▶ [Requirement]
Print exactly the lines from the one that contains "The height and" through the last line of the material, both included, and leave out all pictures.

▶ [Provided records]
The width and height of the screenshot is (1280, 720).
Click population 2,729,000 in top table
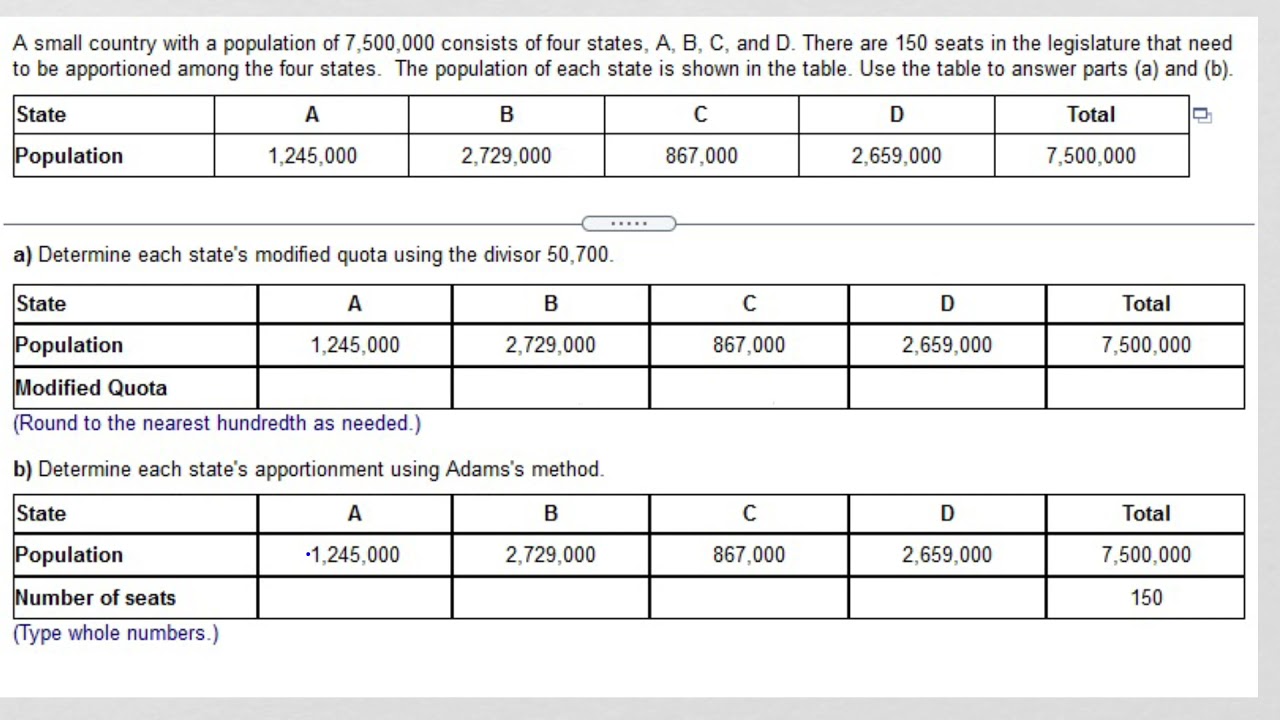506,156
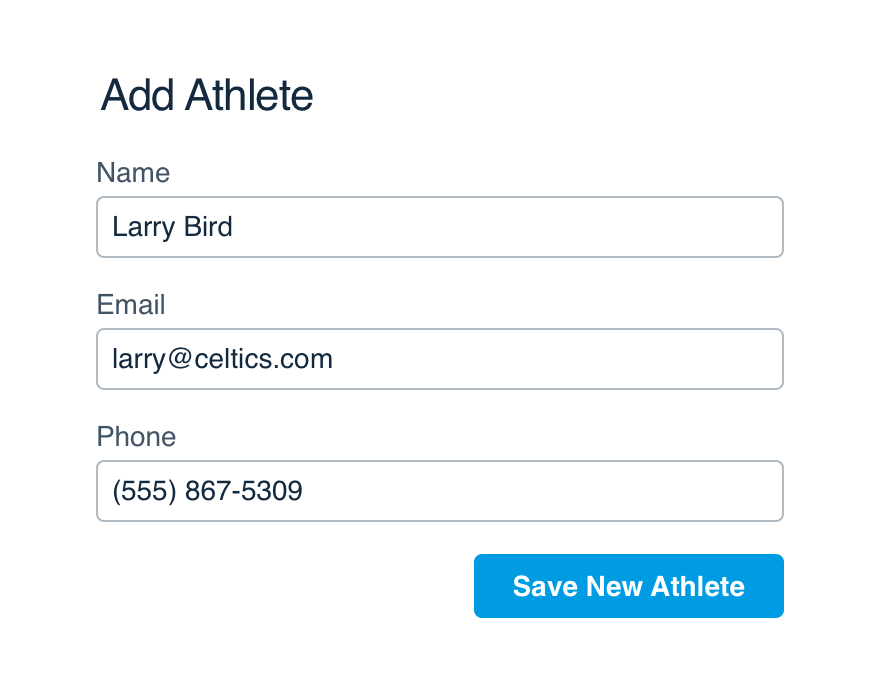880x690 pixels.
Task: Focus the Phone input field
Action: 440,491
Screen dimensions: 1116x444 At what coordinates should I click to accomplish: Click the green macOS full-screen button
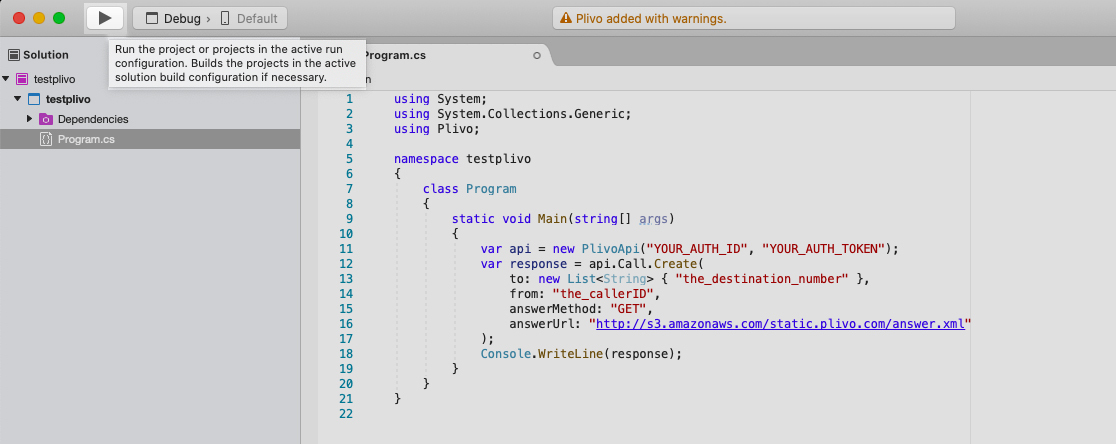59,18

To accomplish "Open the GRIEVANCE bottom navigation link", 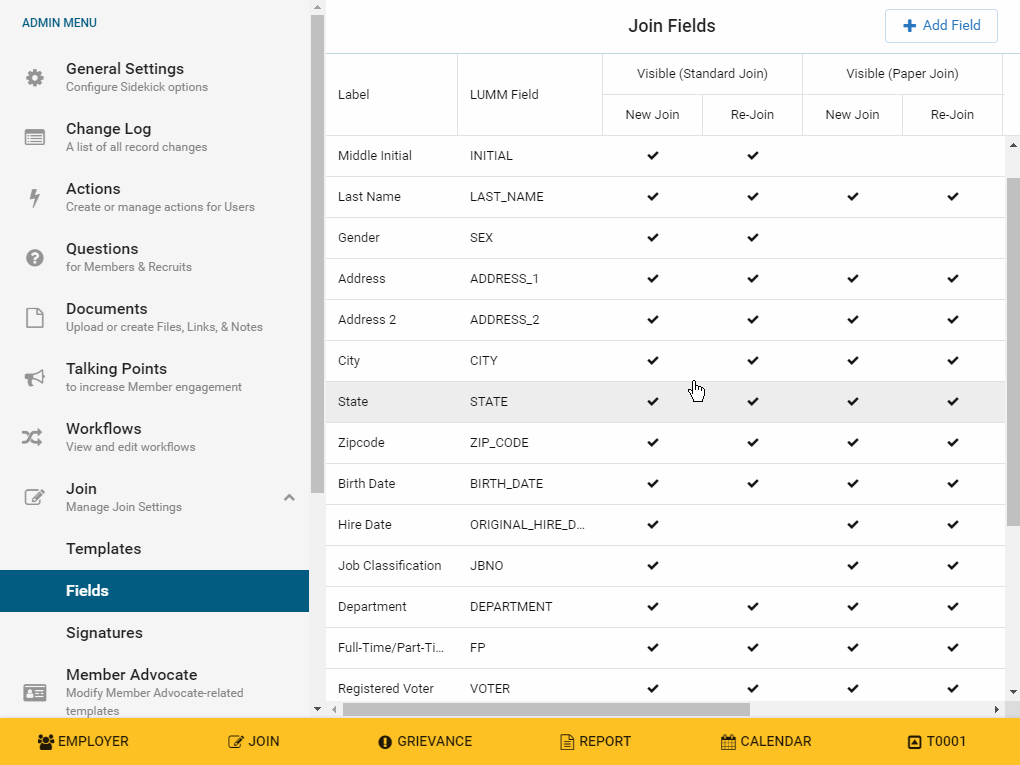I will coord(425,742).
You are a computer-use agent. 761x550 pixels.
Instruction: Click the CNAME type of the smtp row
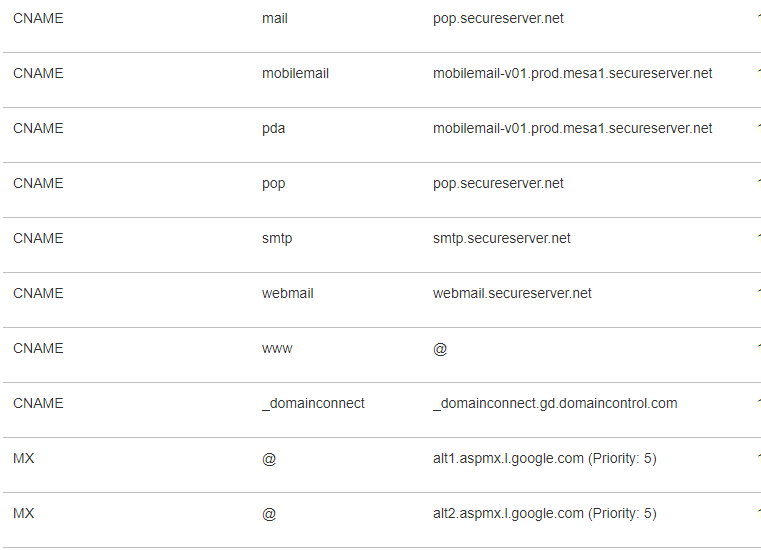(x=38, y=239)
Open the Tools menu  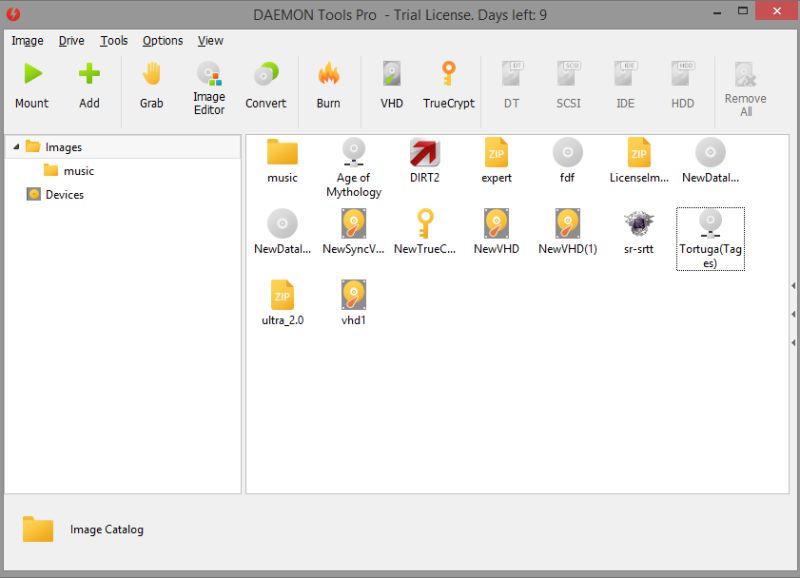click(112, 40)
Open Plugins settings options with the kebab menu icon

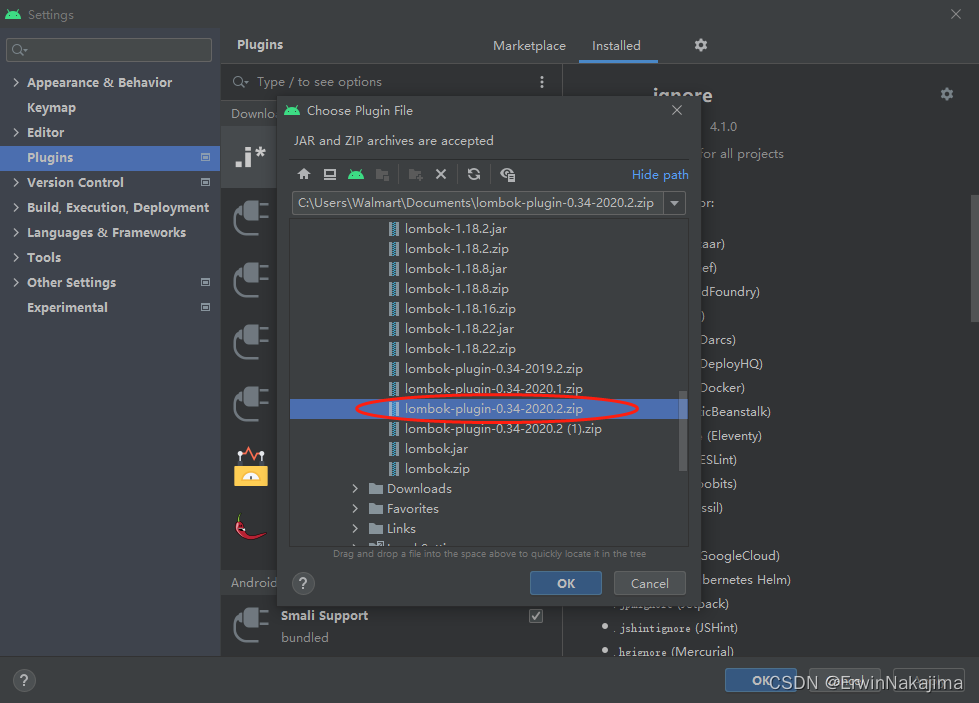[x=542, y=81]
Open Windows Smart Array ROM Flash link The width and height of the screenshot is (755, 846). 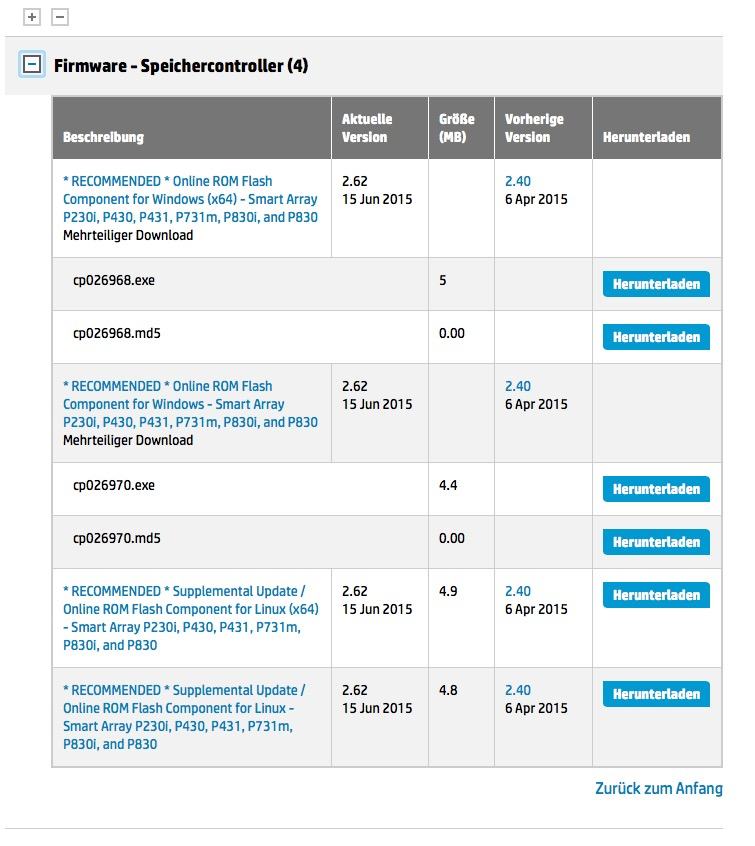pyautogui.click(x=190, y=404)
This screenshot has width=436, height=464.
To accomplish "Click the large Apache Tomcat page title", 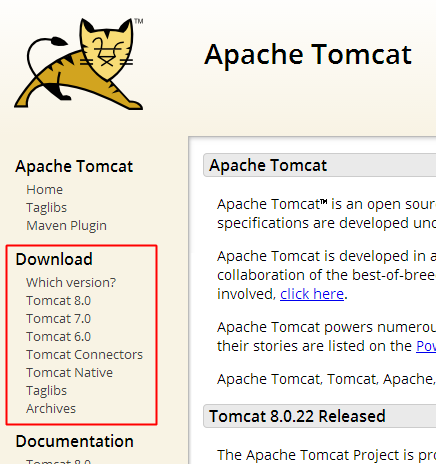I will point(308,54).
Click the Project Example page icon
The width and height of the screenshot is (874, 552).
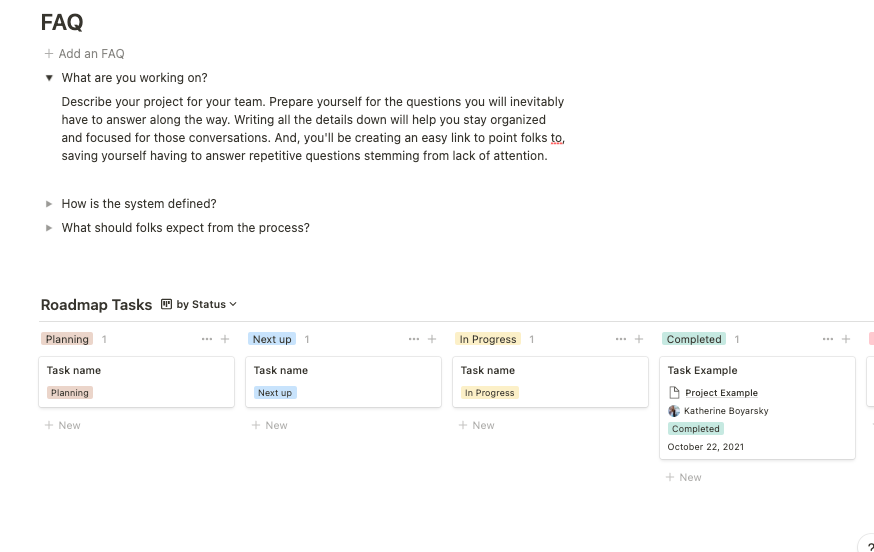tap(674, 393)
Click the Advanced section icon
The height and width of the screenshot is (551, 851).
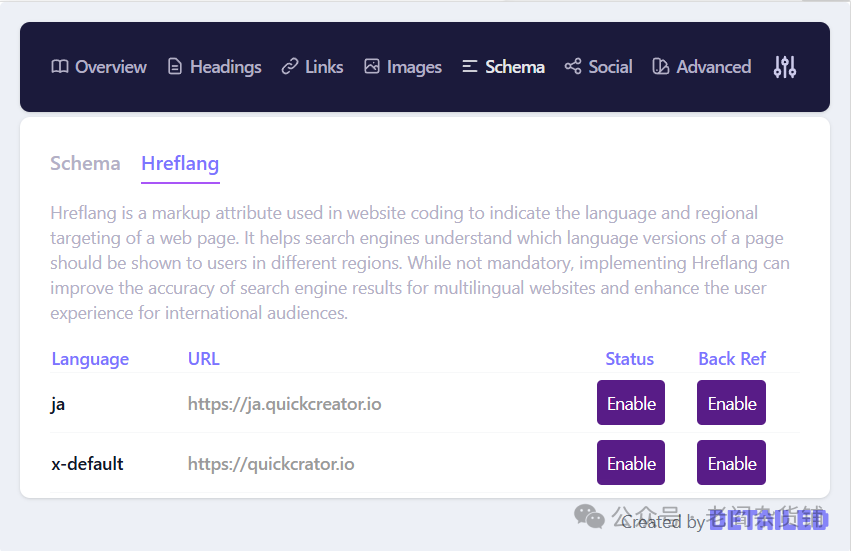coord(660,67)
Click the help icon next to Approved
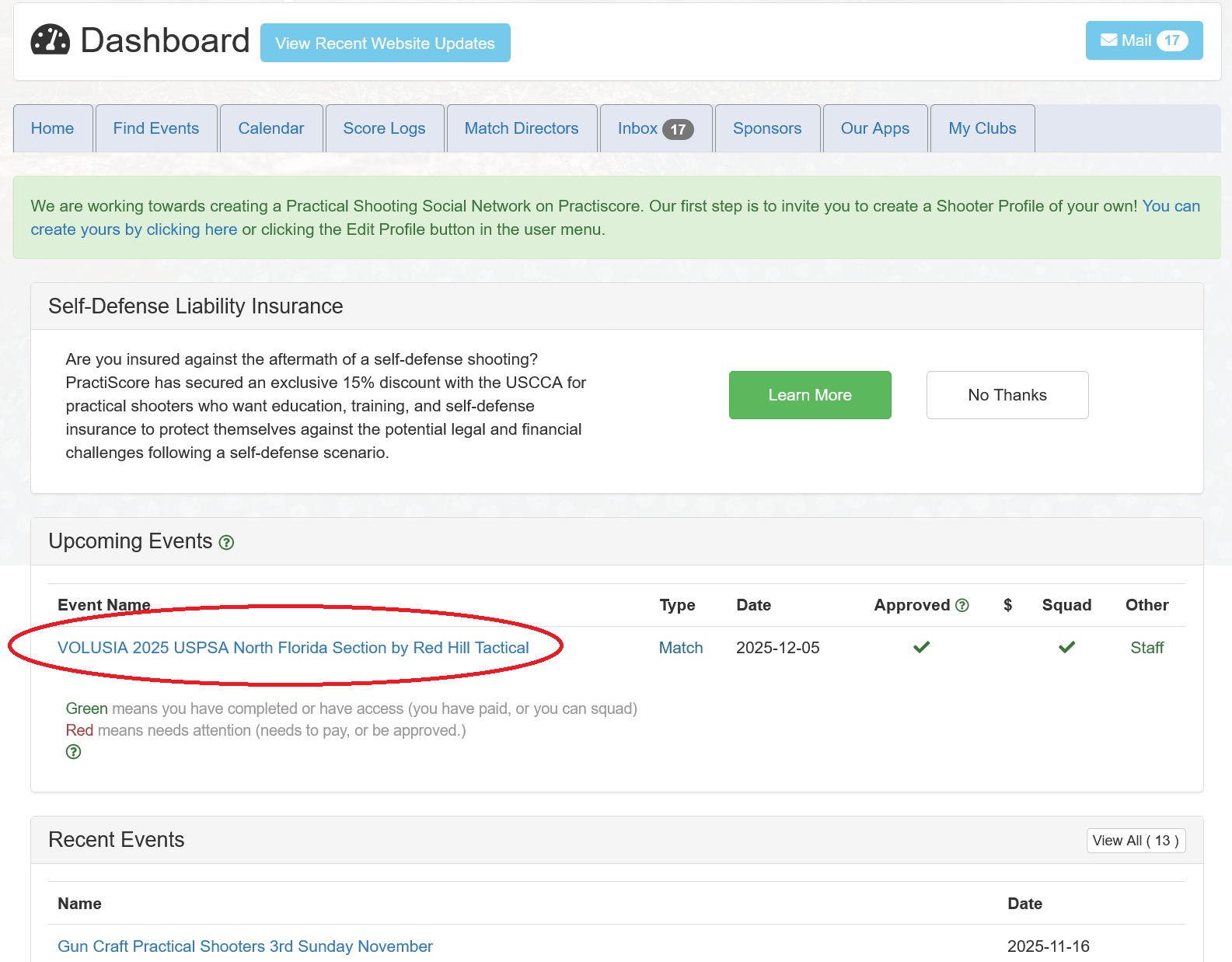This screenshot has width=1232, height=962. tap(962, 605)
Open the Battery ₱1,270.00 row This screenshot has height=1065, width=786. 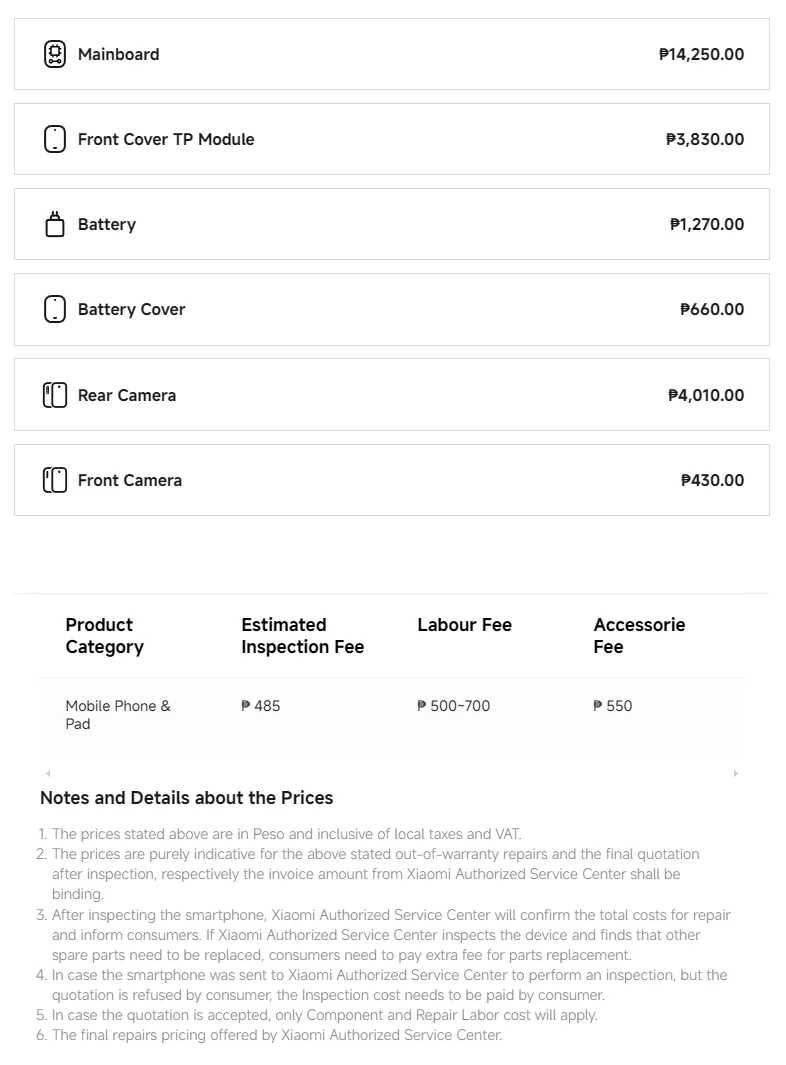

▶ [Exercise solution]
The height and width of the screenshot is (551, 851).
coord(660,67)
Click the help icon next to Approved
This screenshot has width=1232, height=962. tap(962, 605)
Open the Battery ₱1,270.00 row This screenshot has height=1065, width=786. 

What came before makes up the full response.